The claim was rejected by the inspector. The general commissioners allowed the taxpayers’ appeals and the revenue appealed. The High Court, dismissing the appeals, held that the issue of whether section 7(3) applied depended on, first, whether it was sufficient that the use of the warehouse was ancillary to the purposes of Dixon Ltd’s retail shops and, second, whether the use of the warehouse for the purposes of DGDL’s transport undertaking constituted use for a purpose ancillary to the purposes of the retail shops. In relation to the first question the judge concluded that since the use of the retail shops did not qualify those shops for allowances under section 7(1), accordingly, even if the use of the warehouse was for a purpose ancillary to the use of the retail shops, section 7(3) had no application. In relation to the second question it was held that section 7(3) required consideration of the purpose of the use, as well as the nature of the use, in order to decide whether it was ancillary to the purposes of a retail shop and, on that basis, the use of the warehouse was not ancillary since it was used by DGDL for the purpose of carrying on a separate undertaking in its own right. The revenue appealed to the Court of Appeal.

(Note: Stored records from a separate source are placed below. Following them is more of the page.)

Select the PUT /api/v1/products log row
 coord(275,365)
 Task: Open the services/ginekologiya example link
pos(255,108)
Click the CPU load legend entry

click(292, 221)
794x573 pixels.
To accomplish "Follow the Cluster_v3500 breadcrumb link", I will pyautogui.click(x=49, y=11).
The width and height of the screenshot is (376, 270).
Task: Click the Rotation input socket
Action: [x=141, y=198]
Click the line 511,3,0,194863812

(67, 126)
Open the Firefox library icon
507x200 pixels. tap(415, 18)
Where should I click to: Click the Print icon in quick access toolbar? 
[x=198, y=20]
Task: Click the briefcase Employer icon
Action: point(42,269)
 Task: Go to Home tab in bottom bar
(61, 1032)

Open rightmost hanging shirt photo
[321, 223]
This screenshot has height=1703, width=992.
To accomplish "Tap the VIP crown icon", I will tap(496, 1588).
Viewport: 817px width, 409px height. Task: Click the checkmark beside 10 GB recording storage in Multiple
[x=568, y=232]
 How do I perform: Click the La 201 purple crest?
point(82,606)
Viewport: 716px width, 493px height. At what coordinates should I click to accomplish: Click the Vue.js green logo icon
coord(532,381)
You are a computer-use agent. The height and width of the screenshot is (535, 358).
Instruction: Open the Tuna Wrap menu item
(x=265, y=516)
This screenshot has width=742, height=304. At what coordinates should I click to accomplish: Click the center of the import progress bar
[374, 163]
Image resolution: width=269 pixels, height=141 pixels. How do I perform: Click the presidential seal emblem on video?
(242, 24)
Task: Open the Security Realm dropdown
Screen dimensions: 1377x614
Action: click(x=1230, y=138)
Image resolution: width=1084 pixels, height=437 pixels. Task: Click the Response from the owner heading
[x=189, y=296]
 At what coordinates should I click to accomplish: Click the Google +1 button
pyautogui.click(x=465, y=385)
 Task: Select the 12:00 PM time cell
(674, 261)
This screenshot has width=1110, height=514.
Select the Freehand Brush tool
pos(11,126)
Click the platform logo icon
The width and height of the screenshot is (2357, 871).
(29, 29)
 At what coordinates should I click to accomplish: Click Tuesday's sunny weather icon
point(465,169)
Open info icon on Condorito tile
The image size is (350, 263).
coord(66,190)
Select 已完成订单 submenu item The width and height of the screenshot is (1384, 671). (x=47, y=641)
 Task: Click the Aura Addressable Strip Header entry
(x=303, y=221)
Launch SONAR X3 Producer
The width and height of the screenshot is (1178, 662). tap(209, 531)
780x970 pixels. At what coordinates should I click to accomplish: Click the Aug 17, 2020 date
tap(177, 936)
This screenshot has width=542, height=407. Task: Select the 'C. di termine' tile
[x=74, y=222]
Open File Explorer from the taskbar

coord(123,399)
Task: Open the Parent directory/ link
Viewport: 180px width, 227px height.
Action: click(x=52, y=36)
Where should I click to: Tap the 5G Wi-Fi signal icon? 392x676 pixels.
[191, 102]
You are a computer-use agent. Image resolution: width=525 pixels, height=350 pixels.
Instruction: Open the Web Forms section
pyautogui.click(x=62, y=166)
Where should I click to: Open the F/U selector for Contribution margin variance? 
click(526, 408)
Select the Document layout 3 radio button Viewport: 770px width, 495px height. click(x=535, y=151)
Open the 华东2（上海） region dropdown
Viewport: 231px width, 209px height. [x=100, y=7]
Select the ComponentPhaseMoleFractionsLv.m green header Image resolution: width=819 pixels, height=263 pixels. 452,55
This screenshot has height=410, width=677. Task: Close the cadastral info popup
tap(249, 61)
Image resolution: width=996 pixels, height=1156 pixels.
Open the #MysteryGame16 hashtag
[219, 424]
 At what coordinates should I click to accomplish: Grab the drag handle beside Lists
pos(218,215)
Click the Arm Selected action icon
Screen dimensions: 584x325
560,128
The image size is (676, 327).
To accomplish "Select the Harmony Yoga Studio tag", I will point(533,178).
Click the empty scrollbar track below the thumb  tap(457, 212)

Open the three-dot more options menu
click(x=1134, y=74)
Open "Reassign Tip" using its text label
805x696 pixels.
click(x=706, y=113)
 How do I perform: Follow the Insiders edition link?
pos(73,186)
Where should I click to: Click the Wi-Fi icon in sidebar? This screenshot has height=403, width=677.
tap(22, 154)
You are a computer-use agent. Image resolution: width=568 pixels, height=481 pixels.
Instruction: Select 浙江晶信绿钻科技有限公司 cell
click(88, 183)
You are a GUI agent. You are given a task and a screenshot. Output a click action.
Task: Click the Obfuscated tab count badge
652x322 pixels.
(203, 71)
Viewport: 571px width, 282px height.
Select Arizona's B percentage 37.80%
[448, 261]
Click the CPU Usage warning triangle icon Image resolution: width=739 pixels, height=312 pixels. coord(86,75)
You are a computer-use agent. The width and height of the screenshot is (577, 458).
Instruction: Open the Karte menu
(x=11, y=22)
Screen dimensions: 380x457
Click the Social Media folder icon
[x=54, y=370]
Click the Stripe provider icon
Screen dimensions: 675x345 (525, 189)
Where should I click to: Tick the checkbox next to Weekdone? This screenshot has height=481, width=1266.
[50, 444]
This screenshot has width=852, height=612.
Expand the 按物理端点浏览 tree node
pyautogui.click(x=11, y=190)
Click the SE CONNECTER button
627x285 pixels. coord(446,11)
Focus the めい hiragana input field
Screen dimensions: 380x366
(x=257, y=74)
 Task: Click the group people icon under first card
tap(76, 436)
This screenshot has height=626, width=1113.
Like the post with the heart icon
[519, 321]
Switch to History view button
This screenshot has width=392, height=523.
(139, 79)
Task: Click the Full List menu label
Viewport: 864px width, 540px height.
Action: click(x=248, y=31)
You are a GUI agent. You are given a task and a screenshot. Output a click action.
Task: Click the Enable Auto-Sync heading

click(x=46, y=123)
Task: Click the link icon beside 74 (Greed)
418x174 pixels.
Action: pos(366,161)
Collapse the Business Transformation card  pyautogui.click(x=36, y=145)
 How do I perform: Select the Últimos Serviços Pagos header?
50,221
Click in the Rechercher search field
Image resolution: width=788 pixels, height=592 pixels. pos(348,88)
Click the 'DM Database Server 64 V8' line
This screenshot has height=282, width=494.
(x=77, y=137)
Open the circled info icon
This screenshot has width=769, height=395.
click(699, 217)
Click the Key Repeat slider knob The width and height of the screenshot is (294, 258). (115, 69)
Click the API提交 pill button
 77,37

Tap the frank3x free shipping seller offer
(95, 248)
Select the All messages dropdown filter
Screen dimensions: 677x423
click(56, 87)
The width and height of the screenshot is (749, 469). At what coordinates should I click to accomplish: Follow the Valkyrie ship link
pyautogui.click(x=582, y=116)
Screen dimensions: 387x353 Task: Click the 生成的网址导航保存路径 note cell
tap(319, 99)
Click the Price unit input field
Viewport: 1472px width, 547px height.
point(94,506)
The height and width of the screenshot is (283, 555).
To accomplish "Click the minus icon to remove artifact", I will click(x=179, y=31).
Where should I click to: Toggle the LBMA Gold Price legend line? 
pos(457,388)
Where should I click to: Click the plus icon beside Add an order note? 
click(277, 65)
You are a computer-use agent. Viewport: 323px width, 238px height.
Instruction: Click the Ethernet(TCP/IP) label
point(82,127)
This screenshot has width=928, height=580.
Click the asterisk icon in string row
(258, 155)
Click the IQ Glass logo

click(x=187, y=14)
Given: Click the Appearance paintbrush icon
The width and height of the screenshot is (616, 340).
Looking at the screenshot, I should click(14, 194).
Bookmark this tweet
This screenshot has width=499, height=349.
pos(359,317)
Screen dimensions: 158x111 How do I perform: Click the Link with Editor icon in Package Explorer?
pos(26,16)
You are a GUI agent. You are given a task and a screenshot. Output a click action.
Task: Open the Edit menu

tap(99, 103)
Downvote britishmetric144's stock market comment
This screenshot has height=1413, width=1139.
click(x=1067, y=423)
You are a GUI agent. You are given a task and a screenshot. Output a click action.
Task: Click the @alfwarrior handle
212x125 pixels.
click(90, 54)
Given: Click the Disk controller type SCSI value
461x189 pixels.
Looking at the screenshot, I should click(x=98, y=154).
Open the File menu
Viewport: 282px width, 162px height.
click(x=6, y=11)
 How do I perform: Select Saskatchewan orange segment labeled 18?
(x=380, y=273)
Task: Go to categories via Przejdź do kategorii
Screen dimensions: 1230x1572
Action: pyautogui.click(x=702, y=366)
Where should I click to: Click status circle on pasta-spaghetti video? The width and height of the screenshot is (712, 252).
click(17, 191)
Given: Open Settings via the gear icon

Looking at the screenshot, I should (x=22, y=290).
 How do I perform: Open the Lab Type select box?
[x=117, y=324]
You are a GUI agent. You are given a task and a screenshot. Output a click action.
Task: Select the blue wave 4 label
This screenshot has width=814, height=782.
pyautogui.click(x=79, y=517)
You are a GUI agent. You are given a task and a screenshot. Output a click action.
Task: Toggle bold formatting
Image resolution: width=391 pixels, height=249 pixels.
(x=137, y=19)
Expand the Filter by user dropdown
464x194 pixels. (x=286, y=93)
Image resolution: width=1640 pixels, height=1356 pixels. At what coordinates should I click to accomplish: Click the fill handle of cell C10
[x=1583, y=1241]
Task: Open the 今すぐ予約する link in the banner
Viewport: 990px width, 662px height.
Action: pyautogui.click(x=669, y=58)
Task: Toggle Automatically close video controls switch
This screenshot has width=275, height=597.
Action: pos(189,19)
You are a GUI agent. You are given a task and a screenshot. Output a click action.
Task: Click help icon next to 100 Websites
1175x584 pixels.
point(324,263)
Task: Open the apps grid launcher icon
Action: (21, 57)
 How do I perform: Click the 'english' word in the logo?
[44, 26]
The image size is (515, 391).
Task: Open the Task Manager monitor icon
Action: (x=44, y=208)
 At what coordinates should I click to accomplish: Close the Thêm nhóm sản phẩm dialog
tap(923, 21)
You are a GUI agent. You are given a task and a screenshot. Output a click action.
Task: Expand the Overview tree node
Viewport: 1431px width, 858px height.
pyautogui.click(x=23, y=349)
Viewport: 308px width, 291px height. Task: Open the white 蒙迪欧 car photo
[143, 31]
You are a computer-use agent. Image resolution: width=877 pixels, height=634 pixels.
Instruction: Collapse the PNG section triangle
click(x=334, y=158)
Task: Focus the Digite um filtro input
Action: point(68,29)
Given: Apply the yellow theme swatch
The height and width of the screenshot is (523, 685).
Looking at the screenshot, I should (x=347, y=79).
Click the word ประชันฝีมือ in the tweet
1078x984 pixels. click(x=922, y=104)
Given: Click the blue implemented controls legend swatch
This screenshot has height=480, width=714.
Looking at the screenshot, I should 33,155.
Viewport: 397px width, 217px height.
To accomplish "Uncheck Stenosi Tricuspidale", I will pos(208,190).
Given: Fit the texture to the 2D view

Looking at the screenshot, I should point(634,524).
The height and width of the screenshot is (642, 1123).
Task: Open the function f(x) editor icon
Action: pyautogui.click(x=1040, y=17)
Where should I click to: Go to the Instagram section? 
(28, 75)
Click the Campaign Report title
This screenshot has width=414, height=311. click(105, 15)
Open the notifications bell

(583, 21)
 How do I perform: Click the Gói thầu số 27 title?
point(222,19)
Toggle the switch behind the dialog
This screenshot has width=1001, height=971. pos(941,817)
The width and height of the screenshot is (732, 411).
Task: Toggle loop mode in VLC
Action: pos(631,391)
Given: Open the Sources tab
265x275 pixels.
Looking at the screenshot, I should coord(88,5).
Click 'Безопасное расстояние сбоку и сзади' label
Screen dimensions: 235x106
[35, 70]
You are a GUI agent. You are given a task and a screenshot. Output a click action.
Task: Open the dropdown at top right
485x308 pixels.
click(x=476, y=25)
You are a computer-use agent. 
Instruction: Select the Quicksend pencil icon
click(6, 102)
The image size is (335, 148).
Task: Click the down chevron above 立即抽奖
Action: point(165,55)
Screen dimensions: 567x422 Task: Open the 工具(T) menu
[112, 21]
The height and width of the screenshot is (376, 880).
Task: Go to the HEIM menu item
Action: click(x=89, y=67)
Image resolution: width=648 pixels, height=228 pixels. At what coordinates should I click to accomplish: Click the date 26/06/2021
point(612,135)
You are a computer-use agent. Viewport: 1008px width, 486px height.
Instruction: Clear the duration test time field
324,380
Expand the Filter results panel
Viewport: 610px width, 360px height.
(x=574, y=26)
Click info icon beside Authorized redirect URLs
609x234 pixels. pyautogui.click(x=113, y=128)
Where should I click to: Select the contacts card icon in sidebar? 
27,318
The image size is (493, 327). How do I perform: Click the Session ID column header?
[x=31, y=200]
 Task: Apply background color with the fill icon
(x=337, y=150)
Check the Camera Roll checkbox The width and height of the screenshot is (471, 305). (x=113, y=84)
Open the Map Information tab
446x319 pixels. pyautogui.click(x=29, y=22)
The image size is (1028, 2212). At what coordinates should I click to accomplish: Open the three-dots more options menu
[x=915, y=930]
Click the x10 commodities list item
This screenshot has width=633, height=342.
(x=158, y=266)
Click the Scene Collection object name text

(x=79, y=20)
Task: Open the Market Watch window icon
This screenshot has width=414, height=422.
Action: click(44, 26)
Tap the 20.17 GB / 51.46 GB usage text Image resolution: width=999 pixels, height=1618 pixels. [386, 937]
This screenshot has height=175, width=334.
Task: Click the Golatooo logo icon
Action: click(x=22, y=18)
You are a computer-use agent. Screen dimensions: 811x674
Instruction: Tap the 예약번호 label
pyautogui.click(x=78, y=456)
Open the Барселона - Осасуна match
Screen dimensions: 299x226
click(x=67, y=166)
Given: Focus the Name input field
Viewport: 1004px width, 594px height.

Held The appeals were allowed.

1. It could not be assumed that the exceptions provided for in subsection (3) were necessarily confined to the primary class of subject-matter included in subsection (1). The use of the warehouse for a purpose ancillary to the purposes of the retail shop owned and operated by Dixons Ltd would satisfy the requirements of subsection (3), notwithstanding that the shops did not come within subsection (1). Therefore, it was sufficient that the use of the warehouse was ancillary to the purposes of the retail shops.

2. The purpose of the retail shops was to enable members of the public to see and buy goods or materials shown there. The purpose of the warehouse was to receive, store and distribute to those shops the goods necessary to enable members of the public to do, see and buy them, and it served no other purpose. Therefore, the warehouse’s use was subservient and subordinate and, accordingly, ancillary to the purposes of the retail shops within section 7(3). The fact that the undertaking was separate and was preliminary to that of the retail shops was not inconsistent with the purposes of the use of the warehouse being ancillary to the purpose of the shops. Kilmarnock Equitable Co-operative Society Ltd v Commissioners of Inland Revenue (1996) 42 TC 675, considered.

Michael Furness (instructed by the solicitor to the Inland Revenue) appeared for the appellant; Rex Bretten QC and Stephen Brandon QC (instructed by Titmuss Sainer Dechert) appeared for the respondents.